Well-tuned Fundamental Constants in a Highly Strange Universe

'2012_11_260021' photo (c) 2012, Gwydion M. Williams - license: http://creativecommons.org/licenses/by/2.0/Physicists are apparently having trouble explaining to themselves (much less the rest of us) what the Higgs Boson, for the theory of which two physicists were recently awarded the Nobel Prize, actually means.
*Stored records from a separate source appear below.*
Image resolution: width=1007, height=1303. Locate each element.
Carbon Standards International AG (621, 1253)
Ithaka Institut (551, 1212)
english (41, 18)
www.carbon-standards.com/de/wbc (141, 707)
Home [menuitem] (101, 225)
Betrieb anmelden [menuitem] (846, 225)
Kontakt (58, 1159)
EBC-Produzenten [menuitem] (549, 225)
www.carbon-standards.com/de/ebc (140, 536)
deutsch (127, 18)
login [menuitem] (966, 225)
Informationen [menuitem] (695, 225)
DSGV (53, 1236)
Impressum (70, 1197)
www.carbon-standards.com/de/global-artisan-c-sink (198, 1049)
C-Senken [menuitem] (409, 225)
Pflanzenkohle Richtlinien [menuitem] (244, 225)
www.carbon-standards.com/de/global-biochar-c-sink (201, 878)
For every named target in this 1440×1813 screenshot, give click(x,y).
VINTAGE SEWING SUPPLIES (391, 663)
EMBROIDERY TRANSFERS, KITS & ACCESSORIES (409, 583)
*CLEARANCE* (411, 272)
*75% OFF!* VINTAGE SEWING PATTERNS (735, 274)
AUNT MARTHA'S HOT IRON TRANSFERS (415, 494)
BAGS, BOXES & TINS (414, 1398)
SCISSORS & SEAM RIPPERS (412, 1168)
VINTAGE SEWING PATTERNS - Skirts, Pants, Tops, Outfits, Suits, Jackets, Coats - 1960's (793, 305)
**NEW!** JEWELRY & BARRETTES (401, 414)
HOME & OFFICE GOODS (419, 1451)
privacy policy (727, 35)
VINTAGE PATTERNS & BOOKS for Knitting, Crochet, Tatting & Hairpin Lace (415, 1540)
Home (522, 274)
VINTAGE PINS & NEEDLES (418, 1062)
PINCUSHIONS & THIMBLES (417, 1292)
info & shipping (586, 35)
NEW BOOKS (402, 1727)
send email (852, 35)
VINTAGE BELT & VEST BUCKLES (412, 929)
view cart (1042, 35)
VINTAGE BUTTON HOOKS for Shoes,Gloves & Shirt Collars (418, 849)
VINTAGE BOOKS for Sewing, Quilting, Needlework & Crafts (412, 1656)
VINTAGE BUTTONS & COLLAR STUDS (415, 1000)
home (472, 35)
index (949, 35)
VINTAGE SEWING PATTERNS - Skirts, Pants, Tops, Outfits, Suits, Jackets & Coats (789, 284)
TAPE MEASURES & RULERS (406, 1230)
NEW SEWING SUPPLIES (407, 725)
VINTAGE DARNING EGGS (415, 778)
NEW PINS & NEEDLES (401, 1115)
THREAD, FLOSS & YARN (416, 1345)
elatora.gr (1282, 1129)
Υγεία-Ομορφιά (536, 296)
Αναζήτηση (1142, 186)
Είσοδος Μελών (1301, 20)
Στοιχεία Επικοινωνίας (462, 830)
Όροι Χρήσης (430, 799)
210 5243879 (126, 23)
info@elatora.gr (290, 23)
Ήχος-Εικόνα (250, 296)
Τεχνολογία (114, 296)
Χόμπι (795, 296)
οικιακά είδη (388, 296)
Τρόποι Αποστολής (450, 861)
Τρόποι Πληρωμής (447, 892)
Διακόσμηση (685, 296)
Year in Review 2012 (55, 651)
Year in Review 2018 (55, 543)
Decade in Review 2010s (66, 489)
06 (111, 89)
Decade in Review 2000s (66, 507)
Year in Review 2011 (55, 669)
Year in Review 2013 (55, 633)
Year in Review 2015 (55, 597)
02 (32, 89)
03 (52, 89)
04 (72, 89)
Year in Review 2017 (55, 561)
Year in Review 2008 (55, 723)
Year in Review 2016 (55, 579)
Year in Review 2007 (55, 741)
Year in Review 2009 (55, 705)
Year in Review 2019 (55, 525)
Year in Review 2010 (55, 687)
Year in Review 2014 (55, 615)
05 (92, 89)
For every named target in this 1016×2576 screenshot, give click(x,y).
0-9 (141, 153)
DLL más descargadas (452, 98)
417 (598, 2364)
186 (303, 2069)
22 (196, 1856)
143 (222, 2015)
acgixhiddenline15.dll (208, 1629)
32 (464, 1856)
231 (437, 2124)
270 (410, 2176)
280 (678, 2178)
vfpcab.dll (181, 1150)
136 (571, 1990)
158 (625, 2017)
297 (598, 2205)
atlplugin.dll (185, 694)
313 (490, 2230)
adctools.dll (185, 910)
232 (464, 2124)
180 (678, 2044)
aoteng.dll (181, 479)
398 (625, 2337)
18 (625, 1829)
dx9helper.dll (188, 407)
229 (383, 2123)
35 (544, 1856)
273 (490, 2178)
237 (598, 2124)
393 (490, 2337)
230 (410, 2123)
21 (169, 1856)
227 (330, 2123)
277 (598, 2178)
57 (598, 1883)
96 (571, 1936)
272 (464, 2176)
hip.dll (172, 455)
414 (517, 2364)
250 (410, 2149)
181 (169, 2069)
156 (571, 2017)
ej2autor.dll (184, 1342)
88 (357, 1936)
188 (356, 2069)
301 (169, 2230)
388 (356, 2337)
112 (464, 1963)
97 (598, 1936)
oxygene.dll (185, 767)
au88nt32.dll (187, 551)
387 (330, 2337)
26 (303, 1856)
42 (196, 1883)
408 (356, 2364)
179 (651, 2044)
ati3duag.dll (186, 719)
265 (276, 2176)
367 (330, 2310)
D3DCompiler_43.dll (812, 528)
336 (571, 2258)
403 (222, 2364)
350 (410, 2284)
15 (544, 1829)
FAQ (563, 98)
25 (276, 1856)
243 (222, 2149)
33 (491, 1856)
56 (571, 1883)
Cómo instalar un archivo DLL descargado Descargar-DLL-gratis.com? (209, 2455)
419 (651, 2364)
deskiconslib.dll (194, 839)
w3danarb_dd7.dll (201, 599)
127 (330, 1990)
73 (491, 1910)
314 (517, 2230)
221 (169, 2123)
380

“One possibility has been brought up that even physicists don’t like to think about. Maybe the universe is even stranger than they think. Like, so strange that even post-Standard Model models can’t account for it. Some physicists are starting to question whether or not our universe is natural. This cuts to the heart of why our reality has the features that it does: that is, full of quarks and electricity and a particular speed of light.

This problem, the naturalness or unnaturalness of our universe, can be likened to a weird thought experiment. Suppose you walk into a room and find a pencil balanced perfectly vertical on its sharp tip. That would be a fairly unnatural state for the pencil to be in because any small deviation would have caused it to fall down. This is how physicists have found the universe: a bunch of rather well-tuned fundamental constants have been discovered that produce the reality that we see.”

No comment. You probably know what this conundrum indicates to me, anyway, given my presuppositions.